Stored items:
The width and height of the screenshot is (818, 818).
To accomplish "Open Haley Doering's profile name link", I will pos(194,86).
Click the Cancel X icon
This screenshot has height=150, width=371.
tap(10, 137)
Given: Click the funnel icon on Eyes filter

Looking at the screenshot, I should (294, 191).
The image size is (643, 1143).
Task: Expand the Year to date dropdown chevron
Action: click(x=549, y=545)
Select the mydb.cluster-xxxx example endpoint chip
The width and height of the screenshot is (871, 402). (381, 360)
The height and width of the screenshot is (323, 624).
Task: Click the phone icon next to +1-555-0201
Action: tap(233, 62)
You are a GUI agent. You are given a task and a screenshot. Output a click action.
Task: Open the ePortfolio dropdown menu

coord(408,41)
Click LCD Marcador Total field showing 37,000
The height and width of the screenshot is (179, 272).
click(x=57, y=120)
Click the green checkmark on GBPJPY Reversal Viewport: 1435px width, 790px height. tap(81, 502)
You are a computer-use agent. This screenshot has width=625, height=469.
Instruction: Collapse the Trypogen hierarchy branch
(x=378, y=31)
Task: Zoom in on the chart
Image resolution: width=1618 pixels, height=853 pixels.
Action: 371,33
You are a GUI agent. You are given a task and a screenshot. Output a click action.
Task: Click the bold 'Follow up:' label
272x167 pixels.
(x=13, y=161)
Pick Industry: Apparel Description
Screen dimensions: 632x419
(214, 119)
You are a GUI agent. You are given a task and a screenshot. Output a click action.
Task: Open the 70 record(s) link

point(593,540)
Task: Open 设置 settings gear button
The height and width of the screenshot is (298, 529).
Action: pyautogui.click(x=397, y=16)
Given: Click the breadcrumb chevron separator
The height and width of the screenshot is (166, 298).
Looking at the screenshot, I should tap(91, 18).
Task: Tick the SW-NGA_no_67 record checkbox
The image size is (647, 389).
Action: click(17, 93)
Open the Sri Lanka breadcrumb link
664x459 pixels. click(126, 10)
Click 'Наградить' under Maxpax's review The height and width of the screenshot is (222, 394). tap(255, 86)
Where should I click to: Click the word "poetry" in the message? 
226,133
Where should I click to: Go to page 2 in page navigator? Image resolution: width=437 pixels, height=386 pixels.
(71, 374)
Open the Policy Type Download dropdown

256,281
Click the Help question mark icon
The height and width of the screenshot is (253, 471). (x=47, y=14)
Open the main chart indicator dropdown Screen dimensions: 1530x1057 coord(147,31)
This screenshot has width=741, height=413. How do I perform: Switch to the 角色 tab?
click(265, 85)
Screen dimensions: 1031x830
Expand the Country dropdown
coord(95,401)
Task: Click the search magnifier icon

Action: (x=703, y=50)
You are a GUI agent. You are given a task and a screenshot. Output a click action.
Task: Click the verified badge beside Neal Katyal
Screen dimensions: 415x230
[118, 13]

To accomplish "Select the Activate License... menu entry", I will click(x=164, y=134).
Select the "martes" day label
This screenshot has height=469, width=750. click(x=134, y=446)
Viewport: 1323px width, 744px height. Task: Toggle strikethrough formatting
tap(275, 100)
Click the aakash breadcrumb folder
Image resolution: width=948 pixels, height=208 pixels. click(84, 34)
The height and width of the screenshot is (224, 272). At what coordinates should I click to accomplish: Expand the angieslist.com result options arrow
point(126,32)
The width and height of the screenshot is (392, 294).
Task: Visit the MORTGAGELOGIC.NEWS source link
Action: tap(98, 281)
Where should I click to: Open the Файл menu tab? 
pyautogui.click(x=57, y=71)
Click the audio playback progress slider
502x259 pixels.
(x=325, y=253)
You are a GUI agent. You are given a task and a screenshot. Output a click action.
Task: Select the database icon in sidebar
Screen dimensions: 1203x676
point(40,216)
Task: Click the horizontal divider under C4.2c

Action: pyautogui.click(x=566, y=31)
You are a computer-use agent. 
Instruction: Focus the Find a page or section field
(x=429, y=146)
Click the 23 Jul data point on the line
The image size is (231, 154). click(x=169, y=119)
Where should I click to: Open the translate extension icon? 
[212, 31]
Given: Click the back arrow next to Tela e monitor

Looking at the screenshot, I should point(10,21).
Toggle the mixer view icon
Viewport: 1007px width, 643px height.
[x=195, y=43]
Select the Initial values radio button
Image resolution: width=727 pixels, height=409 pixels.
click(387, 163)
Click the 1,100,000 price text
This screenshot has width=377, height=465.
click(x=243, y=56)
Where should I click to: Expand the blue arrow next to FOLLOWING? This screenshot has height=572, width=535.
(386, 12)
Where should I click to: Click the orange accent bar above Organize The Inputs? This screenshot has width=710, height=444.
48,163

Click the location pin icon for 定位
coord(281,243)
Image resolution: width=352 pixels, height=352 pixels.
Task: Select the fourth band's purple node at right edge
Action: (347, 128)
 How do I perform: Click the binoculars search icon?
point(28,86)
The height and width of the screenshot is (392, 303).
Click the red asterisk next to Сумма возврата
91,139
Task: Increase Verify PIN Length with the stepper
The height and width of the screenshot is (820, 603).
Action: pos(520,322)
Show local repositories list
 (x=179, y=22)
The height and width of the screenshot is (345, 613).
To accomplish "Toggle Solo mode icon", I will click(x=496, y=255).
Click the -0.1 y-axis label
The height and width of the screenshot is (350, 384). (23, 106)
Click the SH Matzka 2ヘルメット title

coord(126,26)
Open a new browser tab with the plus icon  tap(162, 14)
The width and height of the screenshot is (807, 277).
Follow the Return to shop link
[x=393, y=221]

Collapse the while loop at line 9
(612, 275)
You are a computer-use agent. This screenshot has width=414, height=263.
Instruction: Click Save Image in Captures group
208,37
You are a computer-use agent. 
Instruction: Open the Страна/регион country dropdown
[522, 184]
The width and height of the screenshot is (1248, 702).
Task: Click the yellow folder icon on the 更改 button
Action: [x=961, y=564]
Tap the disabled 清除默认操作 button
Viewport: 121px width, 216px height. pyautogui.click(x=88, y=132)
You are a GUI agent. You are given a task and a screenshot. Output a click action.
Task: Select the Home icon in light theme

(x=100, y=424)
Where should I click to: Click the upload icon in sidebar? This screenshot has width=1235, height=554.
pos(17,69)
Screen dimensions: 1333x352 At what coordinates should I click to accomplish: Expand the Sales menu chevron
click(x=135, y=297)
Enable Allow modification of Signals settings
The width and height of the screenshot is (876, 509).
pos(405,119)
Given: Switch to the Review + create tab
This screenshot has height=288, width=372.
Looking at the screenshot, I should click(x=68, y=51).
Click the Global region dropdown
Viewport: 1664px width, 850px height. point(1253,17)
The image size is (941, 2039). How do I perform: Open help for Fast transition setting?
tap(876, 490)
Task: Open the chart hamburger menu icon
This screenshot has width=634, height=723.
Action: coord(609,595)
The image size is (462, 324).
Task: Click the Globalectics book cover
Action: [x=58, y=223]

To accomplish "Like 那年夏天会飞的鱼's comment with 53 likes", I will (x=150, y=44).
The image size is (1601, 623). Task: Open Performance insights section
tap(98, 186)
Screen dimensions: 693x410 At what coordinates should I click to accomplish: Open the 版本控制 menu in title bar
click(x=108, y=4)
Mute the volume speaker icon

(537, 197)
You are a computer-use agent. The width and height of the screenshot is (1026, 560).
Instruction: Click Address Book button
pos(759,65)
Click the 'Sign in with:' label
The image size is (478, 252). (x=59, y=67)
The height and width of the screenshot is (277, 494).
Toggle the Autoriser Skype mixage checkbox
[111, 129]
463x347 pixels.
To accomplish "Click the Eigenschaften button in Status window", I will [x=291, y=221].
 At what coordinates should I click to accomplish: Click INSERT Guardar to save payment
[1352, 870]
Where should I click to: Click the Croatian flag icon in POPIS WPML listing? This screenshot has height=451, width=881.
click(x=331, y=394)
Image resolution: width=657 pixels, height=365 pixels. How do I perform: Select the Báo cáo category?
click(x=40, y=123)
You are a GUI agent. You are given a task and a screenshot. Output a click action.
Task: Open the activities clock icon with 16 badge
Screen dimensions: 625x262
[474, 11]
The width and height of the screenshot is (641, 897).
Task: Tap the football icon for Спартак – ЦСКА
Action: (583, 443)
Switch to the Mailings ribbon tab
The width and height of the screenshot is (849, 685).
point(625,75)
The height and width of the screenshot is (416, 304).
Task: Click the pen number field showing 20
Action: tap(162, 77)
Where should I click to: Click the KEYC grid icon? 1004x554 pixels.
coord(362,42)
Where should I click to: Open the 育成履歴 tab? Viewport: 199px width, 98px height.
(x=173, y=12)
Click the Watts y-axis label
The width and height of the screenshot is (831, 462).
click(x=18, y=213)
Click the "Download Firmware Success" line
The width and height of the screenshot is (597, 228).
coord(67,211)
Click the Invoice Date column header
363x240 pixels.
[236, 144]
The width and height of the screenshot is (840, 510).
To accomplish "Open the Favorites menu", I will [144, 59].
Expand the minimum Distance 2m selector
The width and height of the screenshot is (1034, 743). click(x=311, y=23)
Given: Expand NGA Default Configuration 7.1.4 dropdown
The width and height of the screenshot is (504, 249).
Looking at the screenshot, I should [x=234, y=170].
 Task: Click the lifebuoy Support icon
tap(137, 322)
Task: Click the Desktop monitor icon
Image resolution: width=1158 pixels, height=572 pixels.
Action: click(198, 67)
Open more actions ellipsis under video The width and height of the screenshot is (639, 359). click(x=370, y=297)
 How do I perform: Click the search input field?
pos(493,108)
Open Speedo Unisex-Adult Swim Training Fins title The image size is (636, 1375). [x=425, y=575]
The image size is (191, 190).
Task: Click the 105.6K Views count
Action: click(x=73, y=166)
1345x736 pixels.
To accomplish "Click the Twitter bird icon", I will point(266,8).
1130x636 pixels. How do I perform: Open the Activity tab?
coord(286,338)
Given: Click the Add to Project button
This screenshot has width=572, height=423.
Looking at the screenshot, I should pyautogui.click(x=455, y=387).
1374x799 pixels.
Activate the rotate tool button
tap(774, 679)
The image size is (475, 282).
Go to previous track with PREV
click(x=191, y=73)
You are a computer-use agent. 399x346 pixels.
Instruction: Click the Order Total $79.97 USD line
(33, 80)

The task: Search the entries for the word "badge". Copy every line where it occurs.

Response area:
Task: Click the verified badge beside Neal Katyal
Task: Open the activities clock icon with 16 badge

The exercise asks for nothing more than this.